Utilizing Twitter data, we constructed a panel study with fine-grained opinion measures to track policy-specific opinion shifts. Our methodology involved a medium-sized language model to detect tweets about European debt, assessing the users' stances and underlying motivations. To determine users' political affiliations (treatment assignment), we developed a pre-treatment measure based on semantic analysis of tweets from official party accounts, press releases, and party manifestos. This measure, validated using a dataset of 2,500 party politicians' Twitter accounts from the 2021 German federal election, allowed us to link users to parties based on the semantic similarity of their tweets to party positions.

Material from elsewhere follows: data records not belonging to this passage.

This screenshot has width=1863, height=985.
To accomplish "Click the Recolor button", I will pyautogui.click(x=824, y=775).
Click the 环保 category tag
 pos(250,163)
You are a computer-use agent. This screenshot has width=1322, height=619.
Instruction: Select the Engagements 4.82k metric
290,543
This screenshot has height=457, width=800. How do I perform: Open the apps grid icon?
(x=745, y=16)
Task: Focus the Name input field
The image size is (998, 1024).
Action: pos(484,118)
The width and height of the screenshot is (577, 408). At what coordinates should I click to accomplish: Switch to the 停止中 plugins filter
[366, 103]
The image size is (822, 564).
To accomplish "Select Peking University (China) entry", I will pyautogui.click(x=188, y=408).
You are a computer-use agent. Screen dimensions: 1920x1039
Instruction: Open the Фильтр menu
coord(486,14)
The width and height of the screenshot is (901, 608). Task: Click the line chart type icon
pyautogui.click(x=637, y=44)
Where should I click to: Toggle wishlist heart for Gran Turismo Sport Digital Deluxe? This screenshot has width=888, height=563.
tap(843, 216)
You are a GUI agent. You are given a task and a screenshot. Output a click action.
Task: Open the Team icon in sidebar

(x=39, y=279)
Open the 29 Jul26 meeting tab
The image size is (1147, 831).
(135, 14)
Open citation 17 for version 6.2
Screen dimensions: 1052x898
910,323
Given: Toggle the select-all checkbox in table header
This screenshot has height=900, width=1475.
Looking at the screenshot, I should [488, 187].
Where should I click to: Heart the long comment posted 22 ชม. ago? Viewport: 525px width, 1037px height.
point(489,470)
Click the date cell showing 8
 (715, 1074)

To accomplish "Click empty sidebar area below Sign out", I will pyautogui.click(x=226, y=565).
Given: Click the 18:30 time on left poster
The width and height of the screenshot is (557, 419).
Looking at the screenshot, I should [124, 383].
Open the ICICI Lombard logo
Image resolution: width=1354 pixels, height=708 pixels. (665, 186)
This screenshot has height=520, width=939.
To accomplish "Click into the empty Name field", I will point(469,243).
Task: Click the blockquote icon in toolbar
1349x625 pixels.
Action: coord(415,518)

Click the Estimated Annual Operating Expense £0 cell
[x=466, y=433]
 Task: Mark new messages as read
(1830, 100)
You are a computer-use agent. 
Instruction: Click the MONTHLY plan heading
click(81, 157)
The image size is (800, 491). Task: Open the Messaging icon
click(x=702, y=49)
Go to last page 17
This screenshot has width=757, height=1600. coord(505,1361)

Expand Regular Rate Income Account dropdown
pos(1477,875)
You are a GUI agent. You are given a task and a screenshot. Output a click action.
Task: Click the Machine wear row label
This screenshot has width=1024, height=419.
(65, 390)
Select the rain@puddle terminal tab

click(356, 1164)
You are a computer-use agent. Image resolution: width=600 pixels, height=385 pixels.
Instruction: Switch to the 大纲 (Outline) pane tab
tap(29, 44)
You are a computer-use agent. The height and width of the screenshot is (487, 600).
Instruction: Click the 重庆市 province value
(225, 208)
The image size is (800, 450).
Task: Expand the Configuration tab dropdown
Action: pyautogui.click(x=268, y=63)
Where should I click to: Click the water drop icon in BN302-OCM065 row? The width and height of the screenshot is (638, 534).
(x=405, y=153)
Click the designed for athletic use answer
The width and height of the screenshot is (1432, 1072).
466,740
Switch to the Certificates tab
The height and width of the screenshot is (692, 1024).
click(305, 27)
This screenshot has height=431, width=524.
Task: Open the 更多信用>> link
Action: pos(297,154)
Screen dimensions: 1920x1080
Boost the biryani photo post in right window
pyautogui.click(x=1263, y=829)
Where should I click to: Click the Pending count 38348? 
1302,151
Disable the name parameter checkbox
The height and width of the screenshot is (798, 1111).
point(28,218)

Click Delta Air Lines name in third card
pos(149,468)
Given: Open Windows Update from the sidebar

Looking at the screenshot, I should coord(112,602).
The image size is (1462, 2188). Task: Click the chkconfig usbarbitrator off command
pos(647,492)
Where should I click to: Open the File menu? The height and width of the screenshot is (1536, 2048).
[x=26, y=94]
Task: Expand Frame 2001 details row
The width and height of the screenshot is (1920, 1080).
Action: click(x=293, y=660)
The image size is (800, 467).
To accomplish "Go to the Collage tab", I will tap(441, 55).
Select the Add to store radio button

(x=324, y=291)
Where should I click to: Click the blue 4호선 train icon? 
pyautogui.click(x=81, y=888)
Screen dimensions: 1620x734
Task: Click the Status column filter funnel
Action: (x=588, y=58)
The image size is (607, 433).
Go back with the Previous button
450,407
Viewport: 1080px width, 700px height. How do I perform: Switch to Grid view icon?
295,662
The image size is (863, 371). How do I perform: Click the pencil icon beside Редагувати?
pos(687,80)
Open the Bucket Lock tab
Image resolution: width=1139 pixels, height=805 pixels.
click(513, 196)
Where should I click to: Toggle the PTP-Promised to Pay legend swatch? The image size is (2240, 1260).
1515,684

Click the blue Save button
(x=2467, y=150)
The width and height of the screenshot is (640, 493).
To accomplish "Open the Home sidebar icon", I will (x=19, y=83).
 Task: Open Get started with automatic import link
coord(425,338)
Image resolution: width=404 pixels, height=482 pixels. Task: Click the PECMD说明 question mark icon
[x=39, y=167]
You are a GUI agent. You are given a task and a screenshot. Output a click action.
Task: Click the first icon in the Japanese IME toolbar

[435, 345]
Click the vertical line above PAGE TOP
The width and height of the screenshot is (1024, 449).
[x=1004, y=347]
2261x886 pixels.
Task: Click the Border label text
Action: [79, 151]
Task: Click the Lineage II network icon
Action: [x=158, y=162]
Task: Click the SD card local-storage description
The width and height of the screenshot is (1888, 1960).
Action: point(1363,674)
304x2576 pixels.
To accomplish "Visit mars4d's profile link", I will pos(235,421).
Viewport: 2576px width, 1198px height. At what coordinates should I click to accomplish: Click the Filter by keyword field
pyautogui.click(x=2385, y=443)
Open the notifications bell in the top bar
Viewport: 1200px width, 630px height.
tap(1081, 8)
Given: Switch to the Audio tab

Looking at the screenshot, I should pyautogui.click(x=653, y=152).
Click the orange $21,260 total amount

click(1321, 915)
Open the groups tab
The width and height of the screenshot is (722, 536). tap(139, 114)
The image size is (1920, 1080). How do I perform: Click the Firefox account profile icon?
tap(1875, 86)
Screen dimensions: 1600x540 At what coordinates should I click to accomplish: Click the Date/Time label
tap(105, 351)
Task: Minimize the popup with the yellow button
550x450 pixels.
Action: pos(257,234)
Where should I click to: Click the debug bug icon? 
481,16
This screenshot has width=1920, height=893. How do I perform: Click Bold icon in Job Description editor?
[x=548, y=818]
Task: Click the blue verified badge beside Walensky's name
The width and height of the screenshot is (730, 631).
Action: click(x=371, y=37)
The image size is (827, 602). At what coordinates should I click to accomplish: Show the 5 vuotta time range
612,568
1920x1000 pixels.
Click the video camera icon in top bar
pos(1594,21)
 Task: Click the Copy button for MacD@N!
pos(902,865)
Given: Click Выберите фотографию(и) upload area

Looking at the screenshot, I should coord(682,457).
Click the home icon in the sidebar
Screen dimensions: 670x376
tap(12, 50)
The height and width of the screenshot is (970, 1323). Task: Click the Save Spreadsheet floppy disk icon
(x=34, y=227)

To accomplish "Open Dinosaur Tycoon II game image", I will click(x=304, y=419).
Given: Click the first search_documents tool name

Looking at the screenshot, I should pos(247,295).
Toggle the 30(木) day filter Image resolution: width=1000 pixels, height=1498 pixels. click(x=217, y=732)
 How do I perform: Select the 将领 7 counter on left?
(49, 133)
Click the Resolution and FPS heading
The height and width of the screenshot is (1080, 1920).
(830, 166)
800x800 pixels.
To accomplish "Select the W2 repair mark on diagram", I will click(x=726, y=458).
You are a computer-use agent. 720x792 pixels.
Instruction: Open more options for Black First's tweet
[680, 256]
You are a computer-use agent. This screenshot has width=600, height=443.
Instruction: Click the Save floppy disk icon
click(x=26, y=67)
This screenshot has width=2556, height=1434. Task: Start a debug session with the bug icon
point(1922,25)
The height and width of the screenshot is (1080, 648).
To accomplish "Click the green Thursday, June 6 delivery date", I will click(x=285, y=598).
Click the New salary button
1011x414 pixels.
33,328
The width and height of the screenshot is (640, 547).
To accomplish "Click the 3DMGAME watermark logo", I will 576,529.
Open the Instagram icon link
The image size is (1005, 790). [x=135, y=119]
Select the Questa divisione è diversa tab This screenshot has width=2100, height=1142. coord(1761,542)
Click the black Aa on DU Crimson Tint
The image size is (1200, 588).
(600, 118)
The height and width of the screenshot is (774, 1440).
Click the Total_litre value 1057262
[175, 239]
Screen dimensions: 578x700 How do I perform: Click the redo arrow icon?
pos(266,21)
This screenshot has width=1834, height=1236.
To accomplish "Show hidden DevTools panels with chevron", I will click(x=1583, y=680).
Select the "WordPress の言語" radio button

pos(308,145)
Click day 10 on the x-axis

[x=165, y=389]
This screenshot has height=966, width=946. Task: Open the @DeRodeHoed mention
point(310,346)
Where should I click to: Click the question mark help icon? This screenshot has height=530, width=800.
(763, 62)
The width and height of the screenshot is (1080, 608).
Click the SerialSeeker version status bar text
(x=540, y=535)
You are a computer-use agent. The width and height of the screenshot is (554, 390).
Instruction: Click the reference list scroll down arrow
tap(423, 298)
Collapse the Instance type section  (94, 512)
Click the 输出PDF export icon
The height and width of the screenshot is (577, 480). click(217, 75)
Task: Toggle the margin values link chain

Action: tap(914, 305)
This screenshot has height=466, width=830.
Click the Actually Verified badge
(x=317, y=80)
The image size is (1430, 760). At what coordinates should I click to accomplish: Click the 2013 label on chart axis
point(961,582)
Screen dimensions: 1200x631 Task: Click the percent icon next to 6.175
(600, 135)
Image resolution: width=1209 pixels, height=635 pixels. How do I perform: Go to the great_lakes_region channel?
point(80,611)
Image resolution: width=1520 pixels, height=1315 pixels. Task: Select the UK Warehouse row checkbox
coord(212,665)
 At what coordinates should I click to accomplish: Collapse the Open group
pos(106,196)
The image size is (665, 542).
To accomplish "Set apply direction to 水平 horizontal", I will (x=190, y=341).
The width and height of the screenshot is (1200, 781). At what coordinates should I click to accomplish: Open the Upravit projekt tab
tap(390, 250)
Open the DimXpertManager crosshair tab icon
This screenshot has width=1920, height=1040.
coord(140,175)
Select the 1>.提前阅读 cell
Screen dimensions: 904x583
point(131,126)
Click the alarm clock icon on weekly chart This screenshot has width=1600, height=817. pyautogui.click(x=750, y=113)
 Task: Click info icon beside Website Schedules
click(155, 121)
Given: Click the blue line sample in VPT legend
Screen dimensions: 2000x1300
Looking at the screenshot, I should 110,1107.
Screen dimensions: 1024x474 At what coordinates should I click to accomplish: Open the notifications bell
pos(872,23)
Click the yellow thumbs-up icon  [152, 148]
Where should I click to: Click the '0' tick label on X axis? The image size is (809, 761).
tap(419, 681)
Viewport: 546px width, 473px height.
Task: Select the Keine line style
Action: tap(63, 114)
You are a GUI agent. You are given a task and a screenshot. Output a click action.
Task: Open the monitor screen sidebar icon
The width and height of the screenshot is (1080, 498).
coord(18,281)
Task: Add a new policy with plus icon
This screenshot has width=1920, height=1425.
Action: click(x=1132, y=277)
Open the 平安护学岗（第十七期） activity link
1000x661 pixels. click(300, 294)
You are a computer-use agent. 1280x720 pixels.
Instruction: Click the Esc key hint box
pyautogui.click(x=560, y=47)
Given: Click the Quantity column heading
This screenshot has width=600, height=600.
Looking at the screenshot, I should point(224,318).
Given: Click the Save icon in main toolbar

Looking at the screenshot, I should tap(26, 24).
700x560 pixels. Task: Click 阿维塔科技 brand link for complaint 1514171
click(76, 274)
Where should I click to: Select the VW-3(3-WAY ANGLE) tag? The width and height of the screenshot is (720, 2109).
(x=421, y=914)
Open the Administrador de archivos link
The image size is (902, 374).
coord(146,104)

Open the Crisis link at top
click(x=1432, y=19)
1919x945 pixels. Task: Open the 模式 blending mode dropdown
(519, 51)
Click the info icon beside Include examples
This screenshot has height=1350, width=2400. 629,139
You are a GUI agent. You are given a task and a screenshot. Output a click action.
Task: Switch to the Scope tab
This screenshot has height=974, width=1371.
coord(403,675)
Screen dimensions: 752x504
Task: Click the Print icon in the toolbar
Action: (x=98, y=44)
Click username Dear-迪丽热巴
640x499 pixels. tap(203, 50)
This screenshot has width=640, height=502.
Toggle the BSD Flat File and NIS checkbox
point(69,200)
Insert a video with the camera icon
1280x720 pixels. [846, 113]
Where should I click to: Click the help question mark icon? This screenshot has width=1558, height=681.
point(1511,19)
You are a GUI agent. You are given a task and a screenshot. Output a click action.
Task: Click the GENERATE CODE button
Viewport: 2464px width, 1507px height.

Our key findings reveal a persistent skepticism among German Twitter users towards European debt, challenging the notion that public opinions on European integration policies are easily influenced by elite perspectives. This skepticism persisted even in the face of Chancellor Merkel’s significant policy reversal, indicating strong, pre-existing public preferences resistant to elite persuasion. Additionally, our study examines the causal impact of the CDU's policy shift on its supporters and politicians. Preliminary results show a notable alignment in politicians' opinions with the new party direction, providing insights into how top-level political decisions shape discourse among party members and activists. Research on the reactions of ordinary CDU supporters is ongoing at the time of this abstract submission.